[Start PROVIDED RECORDS]
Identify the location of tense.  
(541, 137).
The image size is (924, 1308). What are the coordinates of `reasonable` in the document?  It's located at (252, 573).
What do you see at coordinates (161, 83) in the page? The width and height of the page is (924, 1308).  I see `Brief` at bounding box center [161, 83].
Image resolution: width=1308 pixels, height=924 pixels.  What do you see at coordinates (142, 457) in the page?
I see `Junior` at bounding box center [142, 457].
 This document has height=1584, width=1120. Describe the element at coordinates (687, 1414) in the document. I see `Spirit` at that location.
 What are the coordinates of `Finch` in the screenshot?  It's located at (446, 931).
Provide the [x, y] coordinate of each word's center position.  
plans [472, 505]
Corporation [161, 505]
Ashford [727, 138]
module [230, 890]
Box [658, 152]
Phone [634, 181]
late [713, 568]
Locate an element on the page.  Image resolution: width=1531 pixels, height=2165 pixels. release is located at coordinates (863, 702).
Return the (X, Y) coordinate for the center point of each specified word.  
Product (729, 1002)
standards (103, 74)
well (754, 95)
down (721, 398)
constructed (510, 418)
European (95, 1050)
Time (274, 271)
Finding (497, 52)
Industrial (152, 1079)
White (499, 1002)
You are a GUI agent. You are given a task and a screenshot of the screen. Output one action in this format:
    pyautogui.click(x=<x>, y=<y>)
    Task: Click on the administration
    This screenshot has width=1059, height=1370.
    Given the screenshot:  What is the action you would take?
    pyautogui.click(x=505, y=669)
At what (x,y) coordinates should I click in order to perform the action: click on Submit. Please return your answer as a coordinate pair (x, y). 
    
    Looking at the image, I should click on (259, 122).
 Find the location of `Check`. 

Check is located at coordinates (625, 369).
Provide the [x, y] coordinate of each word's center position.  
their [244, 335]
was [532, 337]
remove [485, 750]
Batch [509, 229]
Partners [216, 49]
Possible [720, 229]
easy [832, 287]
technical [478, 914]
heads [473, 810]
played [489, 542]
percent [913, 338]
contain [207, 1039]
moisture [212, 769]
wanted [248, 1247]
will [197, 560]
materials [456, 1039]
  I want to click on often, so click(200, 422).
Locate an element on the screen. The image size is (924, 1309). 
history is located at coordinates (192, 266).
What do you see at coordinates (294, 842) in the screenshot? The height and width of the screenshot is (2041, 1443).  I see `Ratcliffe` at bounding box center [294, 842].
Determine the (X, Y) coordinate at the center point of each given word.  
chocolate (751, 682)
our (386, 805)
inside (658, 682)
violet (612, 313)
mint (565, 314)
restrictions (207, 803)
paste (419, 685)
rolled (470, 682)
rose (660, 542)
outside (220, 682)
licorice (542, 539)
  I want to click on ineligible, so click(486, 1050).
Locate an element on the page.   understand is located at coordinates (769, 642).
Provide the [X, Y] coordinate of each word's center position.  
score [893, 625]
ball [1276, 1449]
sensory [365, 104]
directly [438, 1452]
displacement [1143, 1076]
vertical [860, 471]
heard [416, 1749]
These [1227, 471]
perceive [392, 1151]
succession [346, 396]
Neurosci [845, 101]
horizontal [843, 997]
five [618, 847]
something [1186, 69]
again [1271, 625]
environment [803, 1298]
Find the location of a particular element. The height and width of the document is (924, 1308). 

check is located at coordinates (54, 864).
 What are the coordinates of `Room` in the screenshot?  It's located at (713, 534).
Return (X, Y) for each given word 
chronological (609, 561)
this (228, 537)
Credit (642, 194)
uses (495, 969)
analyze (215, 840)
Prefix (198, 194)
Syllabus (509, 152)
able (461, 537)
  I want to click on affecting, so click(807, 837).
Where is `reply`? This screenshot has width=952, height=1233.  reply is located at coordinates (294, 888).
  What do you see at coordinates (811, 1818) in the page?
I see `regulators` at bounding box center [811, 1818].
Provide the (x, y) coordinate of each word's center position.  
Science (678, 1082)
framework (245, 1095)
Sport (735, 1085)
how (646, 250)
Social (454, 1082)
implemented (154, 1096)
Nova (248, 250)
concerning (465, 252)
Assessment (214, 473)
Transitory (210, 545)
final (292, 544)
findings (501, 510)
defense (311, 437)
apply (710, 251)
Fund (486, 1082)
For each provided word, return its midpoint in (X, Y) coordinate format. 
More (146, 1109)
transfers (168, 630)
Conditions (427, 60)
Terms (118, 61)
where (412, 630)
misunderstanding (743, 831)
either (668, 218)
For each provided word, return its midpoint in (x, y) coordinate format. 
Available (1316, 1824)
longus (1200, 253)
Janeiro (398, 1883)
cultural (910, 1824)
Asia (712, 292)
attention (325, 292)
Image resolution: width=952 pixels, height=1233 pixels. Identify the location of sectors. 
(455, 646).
[End PROVIDED RECORDS]
■ TASK DIRECTIONS ■
Copy out all of the records above word for word, with no changes.

■ TASK ANSWER ■
Identify the location of tense.  
(541, 137).
The image size is (924, 1308). What are the coordinates of `reasonable` in the document?  It's located at (252, 573).
What do you see at coordinates (161, 83) in the page? The width and height of the page is (924, 1308).  I see `Brief` at bounding box center [161, 83].
Image resolution: width=1308 pixels, height=924 pixels.  What do you see at coordinates (142, 457) in the page?
I see `Junior` at bounding box center [142, 457].
 This document has height=1584, width=1120. Describe the element at coordinates (687, 1414) in the document. I see `Spirit` at that location.
 What are the coordinates of `Finch` in the screenshot?  It's located at (446, 931).
Provide the [x, y] coordinate of each word's center position.  
plans [472, 505]
Corporation [161, 505]
Ashford [727, 138]
module [230, 890]
Box [658, 152]
Phone [634, 181]
late [713, 568]
Locate an element on the page.  Image resolution: width=1531 pixels, height=2165 pixels. release is located at coordinates (863, 702).
Return the (X, Y) coordinate for the center point of each specified word.  
Product (729, 1002)
standards (103, 74)
well (754, 95)
down (721, 398)
constructed (510, 418)
European (95, 1050)
Time (274, 271)
Finding (497, 52)
Industrial (152, 1079)
White (499, 1002)
You are a GUI agent. You are given a task and a screenshot of the screen. Output one action in this format:
    pyautogui.click(x=<x>, y=<y>)
    Task: Click on the administration
    This screenshot has width=1059, height=1370.
    Given the screenshot:  What is the action you would take?
    pyautogui.click(x=505, y=669)
At what (x,y) coordinates should I click in order to perform the action: click on Submit. Please return your answer as a coordinate pair (x, y). 
    
    Looking at the image, I should click on (259, 122).
 Find the location of `Check`. 

Check is located at coordinates (625, 369).
Provide the [x, y] coordinate of each word's center position.  
their [244, 335]
was [532, 337]
remove [485, 750]
Batch [509, 229]
Partners [216, 49]
Possible [720, 229]
easy [832, 287]
technical [478, 914]
heads [473, 810]
played [489, 542]
percent [913, 338]
contain [207, 1039]
moisture [212, 769]
wanted [248, 1247]
will [197, 560]
materials [456, 1039]
  I want to click on often, so click(200, 422).
Locate an element on the screen. The image size is (924, 1309). 
history is located at coordinates (192, 266).
What do you see at coordinates (294, 842) in the screenshot? The height and width of the screenshot is (2041, 1443).  I see `Ratcliffe` at bounding box center [294, 842].
Determine the (X, Y) coordinate at the center point of each given word.  
chocolate (751, 682)
our (386, 805)
inside (658, 682)
violet (612, 313)
mint (565, 314)
restrictions (207, 803)
paste (419, 685)
rolled (470, 682)
rose (660, 542)
outside (220, 682)
licorice (542, 539)
  I want to click on ineligible, so click(486, 1050).
Locate an element on the page.   understand is located at coordinates (769, 642).
Provide the [X, Y] coordinate of each word's center position.  
score [893, 625]
ball [1276, 1449]
sensory [365, 104]
directly [438, 1452]
displacement [1143, 1076]
vertical [860, 471]
heard [416, 1749]
These [1227, 471]
perceive [392, 1151]
succession [346, 396]
Neurosci [845, 101]
horizontal [843, 997]
five [618, 847]
something [1186, 69]
again [1271, 625]
environment [803, 1298]
Find the location of a particular element. The height and width of the document is (924, 1308). 

check is located at coordinates (54, 864).
 What are the coordinates of `Room` in the screenshot?  It's located at (713, 534).
Return (X, Y) for each given word 
chronological (609, 561)
this (228, 537)
Credit (642, 194)
uses (495, 969)
analyze (215, 840)
Prefix (198, 194)
Syllabus (509, 152)
able (461, 537)
  I want to click on affecting, so click(807, 837).
Where is `reply`? This screenshot has width=952, height=1233.  reply is located at coordinates (294, 888).
  What do you see at coordinates (811, 1818) in the page?
I see `regulators` at bounding box center [811, 1818].
Provide the (x, y) coordinate of each word's center position.  
Science (678, 1082)
framework (245, 1095)
Sport (735, 1085)
how (646, 250)
Social (454, 1082)
implemented (154, 1096)
Nova (248, 250)
concerning (465, 252)
Assessment (214, 473)
Transitory (210, 545)
final (292, 544)
findings (501, 510)
defense (311, 437)
apply (710, 251)
Fund (486, 1082)
For each provided word, return its midpoint in (X, Y) coordinate format. 
More (146, 1109)
transfers (168, 630)
Conditions (427, 60)
Terms (118, 61)
where (412, 630)
misunderstanding (743, 831)
either (668, 218)
For each provided word, return its midpoint in (x, y) coordinate format. 
Available (1316, 1824)
longus (1200, 253)
Janeiro (398, 1883)
cultural (910, 1824)
Asia (712, 292)
attention (325, 292)
Image resolution: width=952 pixels, height=1233 pixels. Identify the location of sectors. 
(455, 646).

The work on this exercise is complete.